You Can't Buy A Ticket To See This Movie

Swedish director Gunnar Hellstrom’s American work was almost entirely in episodic television, helming network westerns (GUNSMOKE) and cop shows (THE FBI). His lone big-screen venture was an unusual thriller produced by Joe Solomon (THE LOSERS) and distributed in 1968 by his Fanfare Films (AIP also released it in various territories).

Seen on local television as THE FEMALE TRAP, THE NAME OF THE GAME IS KILL! boasts a very good Stu Phillips (BATTLESTAR GALACTICA) score and sharp Vilmos Zsigmond (THE DEER HUNTER) photography. The screenplay by Gary Crutcher (STANLEY) is damned unusual and structured like a mystery. It offers juicy roles for its five leading characters with strong dialogue and a helluva twist that will unfortunately not surprise anyone who’s seen HEAD. Unfortunately, it opened the day after RFK’s assassination, and a movie called THE NAME OF THE GAME IS KILL! didn’t have a chance.
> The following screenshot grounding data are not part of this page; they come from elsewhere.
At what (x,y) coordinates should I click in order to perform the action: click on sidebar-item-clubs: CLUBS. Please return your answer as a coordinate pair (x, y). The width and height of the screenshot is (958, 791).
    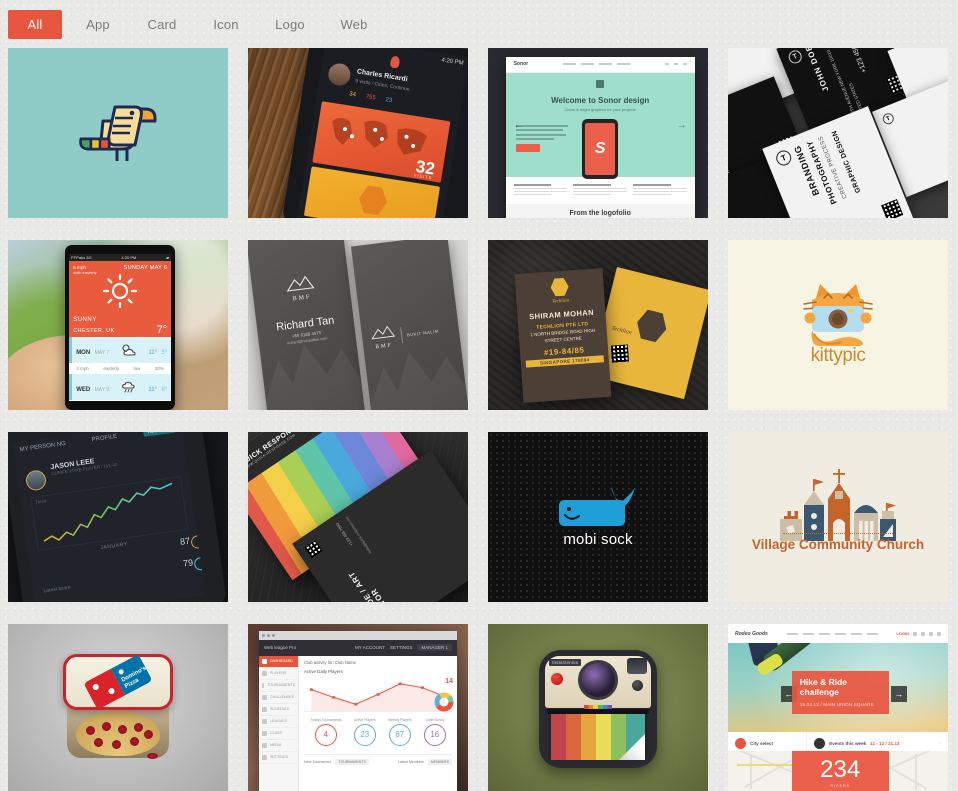
    Looking at the image, I should click on (278, 734).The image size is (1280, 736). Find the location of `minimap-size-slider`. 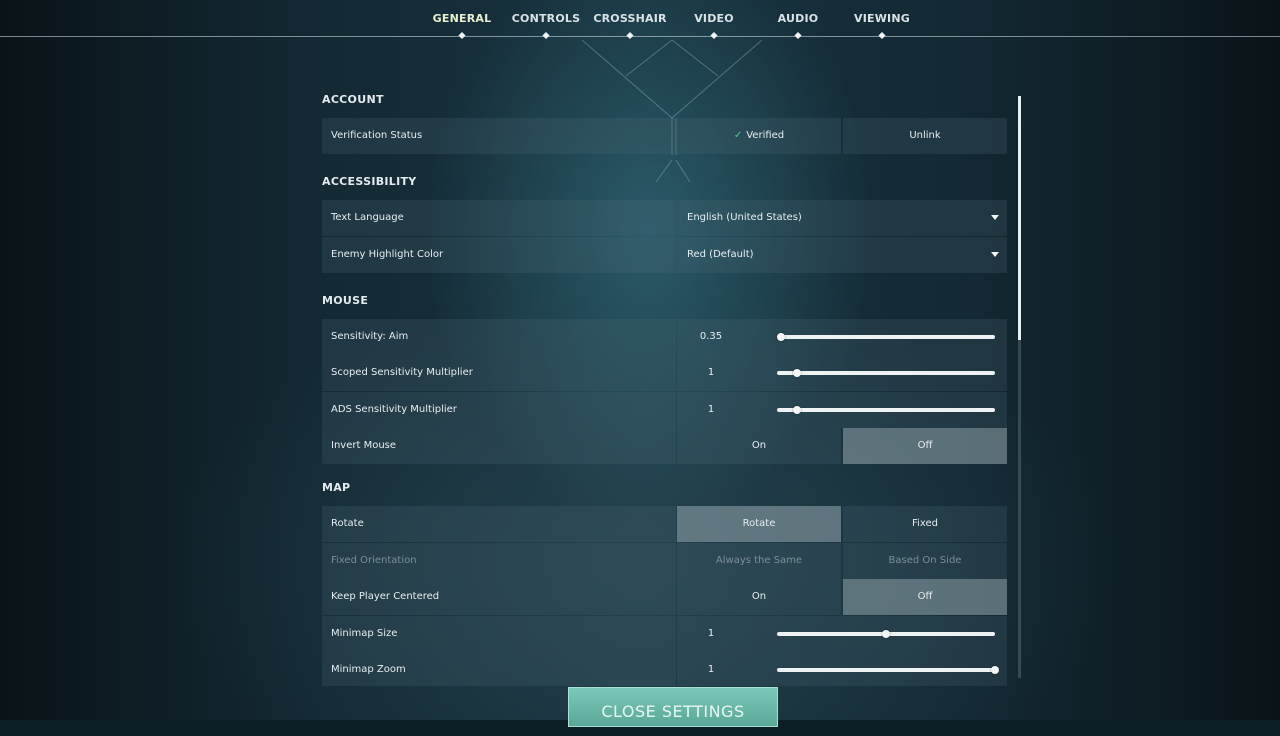

minimap-size-slider is located at coordinates (886, 634).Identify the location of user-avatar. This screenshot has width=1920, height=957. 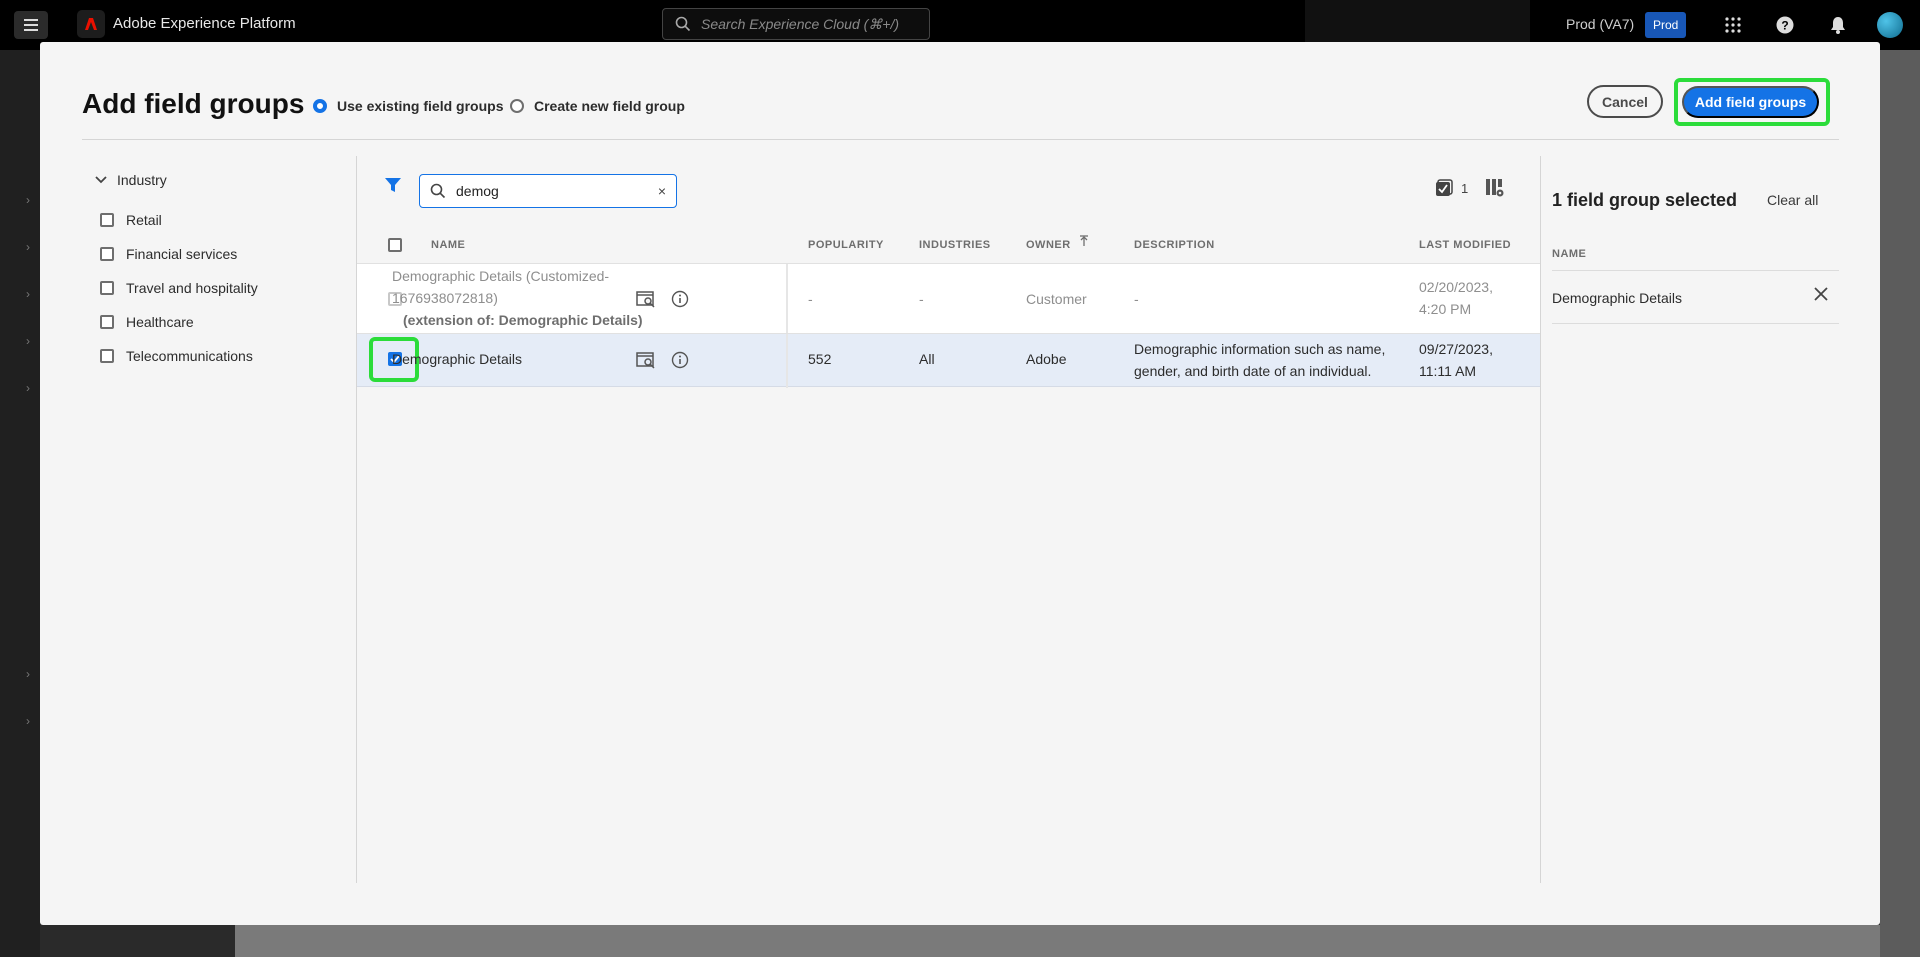
(1890, 25).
Jack Lord, just before beginning his twelve-season run on HAWAII FIVE-0, plays Symcha, a Hungarian immigrant wandering across the Arizona desert on foot. He’s picked up by the lovely Mickey Terry (THE TRIP's Susan Strasberg), who brings him back to the isolated gas station she operates with her sisters Diz (TV mainstay Collin Wilcox) and Nan (Tisha Sterling, COOGAN'S BLUFF) and their mother. Mr. Terry was apparently an abusive husband who was killed when the girls were children, but no one can keep their stories straight when explaining the incident. It’s pretty clear that the whole damn family is whacko, but Sym falls for Mickey, leading to jealousy, lust, and the revelation of some pretty messed-up Terry secrets.

Never available on VHS or DVD, THE NAME OF THE GAME IS KILL! has been difficult to see for decades, but if you get the chance to see it, do. It’s fairly talky and bloodless for what has been billed as a horror movie, but it makes up for its lack of action with its characterizations and performances by stars who rarely had material this odd in Hollywood. Sterling’s sizzling dance to the Electric Prunes’ “Shadows” is a highlight.